A near-record loss of sea ice …
Despite a relatively cool summer in the far north, the Arctic Ocean’s sea-ice cover continued to shrink. But Julienne Stroeve with the National Snow and Ice Data Center says the extent of sea ice in the far north this month wasn’t quite small enough to break the record set in 2012.
“But it still melted out quite a bit, and we ended up as the second-lowest, tied with 2007,” Stoeve said.
The so-called minimum sea-ice extent in ‘07 was at that time the lowest since satellite monitoring began in 1979, covering an average of 1.65 million square miles. That’s about two-and-a-half times the size of Alaska – and about five million square miles less than last year’s minimum extent. The Colorado-based Snow and Ice Data Center on Thursday declared the 2016 minimum at 1.6 million square miles.
“If the weather patterns had been what they were in 2007, we’d likely have had a new record low (this year),” she said.
Stroeve says a couple of powerful cyclones that churned around the high Arctic last month moved sea ice around and complicated efforts to measure its extent.
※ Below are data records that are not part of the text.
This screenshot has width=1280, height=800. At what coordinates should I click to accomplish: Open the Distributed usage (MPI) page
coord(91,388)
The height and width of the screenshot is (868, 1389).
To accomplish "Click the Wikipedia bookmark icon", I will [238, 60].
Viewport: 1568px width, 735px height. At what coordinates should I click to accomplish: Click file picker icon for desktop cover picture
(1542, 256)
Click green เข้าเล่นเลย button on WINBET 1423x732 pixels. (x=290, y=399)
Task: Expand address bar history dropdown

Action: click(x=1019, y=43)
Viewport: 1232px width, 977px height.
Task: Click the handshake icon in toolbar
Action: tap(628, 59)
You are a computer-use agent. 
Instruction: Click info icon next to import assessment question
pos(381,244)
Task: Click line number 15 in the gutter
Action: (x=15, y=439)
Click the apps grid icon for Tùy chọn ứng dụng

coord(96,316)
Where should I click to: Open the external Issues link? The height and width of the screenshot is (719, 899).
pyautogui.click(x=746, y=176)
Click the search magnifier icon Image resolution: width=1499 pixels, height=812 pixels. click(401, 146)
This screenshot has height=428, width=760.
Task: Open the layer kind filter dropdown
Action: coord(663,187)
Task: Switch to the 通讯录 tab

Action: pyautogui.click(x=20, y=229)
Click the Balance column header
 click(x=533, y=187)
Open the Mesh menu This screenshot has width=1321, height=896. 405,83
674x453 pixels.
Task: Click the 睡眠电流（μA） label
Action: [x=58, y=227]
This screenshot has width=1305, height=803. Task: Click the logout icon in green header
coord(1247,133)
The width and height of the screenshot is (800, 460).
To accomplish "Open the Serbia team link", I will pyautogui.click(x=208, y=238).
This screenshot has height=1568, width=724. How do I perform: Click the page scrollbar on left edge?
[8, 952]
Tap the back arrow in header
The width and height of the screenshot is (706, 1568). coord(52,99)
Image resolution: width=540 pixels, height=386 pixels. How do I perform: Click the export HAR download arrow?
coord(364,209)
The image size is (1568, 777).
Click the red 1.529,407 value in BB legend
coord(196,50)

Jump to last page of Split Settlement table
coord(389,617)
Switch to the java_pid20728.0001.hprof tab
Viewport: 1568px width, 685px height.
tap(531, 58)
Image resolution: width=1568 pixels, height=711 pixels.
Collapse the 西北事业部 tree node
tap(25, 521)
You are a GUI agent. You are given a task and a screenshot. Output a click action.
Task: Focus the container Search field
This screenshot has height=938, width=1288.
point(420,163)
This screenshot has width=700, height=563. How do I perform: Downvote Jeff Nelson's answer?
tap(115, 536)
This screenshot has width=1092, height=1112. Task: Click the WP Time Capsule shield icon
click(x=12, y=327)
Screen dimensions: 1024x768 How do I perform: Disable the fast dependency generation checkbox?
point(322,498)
“Both of those cyclones definitely helped to spread the ice out,” she said, “and some of the ice got pushed into the southern part of the Chukchi Sea, and the ice loss that we saw at the beginning of September really was from that region.”
Stroeve says this year’s minimum extent was largely due to the exceptionally warm winter in the Arctic, part of a trend that’s resulted in 14 consecutive months of record-setting average high temperatures worldwide. The warm Arctic winter limited the formation of sea ice so much that this year’s maximum extent, measured in March, was the smallest maximum ever recorded.
She says that likely why this year’s sea-ice minimum is about the same as 2007’s, even though that year’s summer was much warmer than this year’s.
“So this summer’s definitely ranking among one of the cooler summers,” she said, “and yet you still have the second-lowest sea-ice extent on record.”
Stroeve says it shows that weather is a short-term phenomenon that’s occurring at the same time longer-term changes are taking place in the Arctic.
“Whether it’s a record this year or the year before isn’t maybe as newsworthy as just the fact that we’re on this long-term decline, and we’re going to see an Arctic Ocean that’s ice-free in summers in the near future.”
Experts predict the polar ice cap could disappear during summers within the next few decades.
Editor's note: this story was revised to include the 2017 minimum extent, which the Snow and Ice Data Center announced on Thursday.